Problem: From the entries below, copy exactly the lines from the one that contains "Task: Repost kasihcicie's comment" through the one that contains "Given: Open notifications via the bell icon", both included, and only those.

Supplied records:
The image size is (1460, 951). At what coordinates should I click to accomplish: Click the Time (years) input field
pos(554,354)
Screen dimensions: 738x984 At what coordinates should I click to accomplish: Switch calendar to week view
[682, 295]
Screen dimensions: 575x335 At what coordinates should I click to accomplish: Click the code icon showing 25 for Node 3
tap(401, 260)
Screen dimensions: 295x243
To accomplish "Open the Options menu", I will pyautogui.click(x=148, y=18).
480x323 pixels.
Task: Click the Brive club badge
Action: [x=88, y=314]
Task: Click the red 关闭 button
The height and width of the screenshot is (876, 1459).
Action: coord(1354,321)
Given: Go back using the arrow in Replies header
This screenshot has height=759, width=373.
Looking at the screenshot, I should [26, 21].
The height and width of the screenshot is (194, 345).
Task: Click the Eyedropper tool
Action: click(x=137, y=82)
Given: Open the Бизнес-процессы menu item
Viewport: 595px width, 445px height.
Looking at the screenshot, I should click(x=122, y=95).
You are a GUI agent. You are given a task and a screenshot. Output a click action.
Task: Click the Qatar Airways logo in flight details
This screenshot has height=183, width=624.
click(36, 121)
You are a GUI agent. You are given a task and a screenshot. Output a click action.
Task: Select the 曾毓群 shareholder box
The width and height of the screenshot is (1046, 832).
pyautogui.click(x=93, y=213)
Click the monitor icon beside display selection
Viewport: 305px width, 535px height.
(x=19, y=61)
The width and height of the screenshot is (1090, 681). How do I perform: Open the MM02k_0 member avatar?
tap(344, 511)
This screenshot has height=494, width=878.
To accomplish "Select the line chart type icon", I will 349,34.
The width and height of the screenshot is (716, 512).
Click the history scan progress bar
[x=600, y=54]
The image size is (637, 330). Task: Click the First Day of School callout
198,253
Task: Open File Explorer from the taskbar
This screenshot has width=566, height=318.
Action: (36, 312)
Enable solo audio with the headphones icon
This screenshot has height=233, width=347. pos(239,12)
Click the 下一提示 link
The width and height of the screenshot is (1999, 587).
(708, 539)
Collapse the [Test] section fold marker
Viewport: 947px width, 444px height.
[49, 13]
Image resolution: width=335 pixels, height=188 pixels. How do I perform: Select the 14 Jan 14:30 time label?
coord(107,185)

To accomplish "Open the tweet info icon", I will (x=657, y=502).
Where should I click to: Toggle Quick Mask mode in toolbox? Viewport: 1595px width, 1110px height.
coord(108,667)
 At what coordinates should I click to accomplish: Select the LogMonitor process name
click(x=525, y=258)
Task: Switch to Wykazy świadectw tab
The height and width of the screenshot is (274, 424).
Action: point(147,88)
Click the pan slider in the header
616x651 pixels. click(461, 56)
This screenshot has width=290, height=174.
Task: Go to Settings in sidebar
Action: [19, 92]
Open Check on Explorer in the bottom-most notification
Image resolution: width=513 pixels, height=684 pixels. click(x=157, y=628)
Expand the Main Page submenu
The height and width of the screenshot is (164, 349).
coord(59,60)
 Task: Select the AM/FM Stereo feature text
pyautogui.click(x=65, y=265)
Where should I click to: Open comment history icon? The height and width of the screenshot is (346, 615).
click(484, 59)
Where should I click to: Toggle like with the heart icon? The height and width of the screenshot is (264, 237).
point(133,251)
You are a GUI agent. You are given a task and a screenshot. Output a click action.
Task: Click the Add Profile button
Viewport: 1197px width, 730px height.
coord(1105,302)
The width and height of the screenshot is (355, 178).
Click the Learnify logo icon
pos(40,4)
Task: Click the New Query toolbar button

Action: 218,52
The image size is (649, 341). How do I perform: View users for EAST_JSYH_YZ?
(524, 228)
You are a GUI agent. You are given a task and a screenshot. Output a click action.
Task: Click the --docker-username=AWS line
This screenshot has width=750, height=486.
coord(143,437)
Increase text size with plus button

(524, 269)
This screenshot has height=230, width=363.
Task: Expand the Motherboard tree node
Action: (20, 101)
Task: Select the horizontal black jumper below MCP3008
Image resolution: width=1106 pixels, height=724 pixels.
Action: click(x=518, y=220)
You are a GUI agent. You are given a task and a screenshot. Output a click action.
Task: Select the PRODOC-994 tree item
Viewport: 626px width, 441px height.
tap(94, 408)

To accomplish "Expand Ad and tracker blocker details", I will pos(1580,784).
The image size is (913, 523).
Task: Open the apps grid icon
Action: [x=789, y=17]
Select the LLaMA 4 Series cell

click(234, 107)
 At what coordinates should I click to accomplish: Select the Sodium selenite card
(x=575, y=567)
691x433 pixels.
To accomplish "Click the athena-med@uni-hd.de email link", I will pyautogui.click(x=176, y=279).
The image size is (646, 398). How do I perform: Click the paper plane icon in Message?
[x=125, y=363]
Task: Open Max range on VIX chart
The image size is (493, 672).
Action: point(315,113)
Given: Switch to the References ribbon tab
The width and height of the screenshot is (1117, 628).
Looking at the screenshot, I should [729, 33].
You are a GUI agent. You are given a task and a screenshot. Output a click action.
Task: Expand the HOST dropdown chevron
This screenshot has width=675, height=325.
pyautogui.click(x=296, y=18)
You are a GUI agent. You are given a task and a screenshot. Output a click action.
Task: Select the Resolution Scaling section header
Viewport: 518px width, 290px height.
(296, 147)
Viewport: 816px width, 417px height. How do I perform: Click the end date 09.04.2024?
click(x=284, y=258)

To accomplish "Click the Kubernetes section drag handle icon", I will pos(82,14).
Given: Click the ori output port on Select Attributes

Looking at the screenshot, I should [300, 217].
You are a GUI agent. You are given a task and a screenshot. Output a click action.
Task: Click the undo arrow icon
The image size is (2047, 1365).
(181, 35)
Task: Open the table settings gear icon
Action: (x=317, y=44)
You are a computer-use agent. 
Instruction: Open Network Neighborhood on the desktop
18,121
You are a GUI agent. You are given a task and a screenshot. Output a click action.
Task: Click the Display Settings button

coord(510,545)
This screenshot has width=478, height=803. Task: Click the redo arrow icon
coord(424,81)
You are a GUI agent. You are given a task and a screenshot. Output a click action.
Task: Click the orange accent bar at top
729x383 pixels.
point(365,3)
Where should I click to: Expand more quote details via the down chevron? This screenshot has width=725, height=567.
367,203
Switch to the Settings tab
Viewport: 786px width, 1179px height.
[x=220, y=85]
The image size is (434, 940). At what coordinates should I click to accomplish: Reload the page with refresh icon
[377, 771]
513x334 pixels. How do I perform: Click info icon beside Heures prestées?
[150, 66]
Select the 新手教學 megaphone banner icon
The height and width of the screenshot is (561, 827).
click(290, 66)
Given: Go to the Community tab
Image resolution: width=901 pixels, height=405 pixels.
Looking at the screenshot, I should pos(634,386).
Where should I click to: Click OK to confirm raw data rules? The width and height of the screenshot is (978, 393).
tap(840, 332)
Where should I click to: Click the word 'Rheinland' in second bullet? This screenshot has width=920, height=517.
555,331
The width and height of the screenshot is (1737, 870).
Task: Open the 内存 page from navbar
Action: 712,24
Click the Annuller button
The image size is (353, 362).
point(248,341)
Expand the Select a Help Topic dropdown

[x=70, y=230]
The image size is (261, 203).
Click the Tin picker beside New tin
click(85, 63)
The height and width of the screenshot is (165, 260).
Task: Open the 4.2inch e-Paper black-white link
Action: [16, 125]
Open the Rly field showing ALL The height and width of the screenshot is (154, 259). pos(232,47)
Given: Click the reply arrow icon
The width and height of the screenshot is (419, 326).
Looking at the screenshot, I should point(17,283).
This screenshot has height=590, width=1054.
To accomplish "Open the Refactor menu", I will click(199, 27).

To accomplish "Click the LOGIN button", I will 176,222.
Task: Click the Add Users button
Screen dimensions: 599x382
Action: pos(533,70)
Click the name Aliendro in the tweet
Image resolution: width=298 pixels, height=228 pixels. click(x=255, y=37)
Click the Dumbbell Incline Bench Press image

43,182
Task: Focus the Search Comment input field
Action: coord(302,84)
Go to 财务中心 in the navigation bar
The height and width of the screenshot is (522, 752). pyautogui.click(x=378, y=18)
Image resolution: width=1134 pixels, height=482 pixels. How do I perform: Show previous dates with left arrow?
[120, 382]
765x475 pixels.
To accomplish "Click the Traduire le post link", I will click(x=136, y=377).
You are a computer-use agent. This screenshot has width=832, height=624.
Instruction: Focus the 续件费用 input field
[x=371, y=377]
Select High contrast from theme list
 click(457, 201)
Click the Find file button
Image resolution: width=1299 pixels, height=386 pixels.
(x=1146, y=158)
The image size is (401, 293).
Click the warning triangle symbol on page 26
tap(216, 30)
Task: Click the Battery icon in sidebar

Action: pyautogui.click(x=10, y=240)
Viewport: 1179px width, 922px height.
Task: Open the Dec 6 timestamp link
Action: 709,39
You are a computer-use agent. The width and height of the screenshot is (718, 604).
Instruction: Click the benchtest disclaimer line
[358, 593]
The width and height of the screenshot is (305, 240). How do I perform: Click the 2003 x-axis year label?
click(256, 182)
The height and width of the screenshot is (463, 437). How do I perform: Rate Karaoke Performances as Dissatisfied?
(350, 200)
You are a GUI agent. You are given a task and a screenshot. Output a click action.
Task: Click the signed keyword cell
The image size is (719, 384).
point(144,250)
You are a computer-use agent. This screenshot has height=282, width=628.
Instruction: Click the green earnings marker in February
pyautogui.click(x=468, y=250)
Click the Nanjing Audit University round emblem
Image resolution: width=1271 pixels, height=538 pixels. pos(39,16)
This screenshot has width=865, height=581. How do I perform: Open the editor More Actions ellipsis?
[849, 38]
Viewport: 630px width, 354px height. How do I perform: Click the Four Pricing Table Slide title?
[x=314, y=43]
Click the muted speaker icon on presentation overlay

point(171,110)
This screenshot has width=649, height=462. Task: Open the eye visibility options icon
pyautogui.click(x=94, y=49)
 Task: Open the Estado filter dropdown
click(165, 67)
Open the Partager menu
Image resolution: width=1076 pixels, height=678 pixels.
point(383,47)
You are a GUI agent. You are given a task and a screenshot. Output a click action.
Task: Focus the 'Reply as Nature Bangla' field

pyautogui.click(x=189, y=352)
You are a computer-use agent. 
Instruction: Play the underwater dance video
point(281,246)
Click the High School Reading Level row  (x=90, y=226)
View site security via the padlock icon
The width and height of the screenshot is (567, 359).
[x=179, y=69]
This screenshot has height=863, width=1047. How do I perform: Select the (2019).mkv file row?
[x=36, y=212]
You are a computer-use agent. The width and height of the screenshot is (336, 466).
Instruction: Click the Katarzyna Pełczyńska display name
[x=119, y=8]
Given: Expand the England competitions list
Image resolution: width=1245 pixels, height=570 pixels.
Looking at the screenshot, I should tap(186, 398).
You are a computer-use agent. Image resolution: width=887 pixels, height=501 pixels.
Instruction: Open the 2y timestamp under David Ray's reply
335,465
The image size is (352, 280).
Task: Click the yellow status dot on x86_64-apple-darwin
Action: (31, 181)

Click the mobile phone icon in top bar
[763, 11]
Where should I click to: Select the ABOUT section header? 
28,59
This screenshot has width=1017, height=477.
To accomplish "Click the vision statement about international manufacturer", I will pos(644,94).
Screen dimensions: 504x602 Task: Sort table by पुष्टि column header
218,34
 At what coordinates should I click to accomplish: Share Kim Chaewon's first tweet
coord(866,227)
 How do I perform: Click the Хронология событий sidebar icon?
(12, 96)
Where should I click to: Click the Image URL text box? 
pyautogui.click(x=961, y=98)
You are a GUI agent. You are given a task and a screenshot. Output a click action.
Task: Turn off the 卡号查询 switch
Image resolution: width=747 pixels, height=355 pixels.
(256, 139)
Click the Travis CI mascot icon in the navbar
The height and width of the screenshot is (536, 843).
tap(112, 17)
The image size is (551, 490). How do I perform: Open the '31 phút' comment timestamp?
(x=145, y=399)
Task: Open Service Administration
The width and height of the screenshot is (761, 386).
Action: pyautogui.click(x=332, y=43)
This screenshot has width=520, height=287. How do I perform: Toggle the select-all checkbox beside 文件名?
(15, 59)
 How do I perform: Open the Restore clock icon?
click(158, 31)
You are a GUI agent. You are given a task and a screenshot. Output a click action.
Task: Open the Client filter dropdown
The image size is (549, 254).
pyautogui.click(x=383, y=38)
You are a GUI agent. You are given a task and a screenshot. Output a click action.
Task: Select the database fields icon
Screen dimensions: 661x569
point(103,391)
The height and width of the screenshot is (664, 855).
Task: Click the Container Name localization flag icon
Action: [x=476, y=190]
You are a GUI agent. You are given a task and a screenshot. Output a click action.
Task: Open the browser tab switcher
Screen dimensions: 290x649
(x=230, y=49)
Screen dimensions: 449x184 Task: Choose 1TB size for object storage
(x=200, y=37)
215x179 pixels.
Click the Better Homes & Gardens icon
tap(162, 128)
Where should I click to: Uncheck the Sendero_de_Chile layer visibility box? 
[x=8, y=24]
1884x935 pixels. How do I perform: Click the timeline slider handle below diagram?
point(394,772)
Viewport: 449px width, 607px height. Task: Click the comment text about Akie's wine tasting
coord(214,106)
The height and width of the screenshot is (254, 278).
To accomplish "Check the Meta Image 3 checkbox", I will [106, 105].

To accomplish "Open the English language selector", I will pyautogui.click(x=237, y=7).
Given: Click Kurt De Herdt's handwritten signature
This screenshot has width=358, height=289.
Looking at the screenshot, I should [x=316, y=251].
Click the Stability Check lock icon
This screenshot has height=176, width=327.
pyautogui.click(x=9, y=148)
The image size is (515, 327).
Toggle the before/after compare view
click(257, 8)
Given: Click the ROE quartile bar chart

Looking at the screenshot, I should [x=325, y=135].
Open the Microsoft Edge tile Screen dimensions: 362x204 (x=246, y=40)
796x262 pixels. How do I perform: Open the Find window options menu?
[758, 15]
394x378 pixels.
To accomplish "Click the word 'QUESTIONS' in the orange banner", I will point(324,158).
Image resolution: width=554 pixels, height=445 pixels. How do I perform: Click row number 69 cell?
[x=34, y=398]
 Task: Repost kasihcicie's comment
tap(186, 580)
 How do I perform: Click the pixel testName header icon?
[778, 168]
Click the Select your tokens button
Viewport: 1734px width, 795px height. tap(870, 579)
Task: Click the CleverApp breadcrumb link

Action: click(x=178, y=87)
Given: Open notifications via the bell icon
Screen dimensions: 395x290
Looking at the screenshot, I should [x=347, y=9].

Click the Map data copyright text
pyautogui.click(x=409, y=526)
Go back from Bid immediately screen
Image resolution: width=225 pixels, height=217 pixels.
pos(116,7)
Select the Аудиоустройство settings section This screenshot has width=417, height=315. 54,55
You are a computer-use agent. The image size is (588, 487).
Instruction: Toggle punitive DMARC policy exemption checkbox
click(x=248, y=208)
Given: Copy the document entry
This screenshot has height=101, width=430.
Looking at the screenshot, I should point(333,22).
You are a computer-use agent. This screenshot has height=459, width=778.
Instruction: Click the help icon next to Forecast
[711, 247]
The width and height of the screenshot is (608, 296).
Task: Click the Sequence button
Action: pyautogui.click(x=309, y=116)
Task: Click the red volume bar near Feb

Response area:
 Task: Repost kasihcicie's comment
tap(186, 580)
 How do I perform: Click the pixel testName header icon?
[778, 168]
Click the Select your tokens button
Viewport: 1734px width, 795px height. tap(870, 579)
Task: Click the CleverApp breadcrumb link

Action: click(x=178, y=87)
Given: Open notifications via the bell icon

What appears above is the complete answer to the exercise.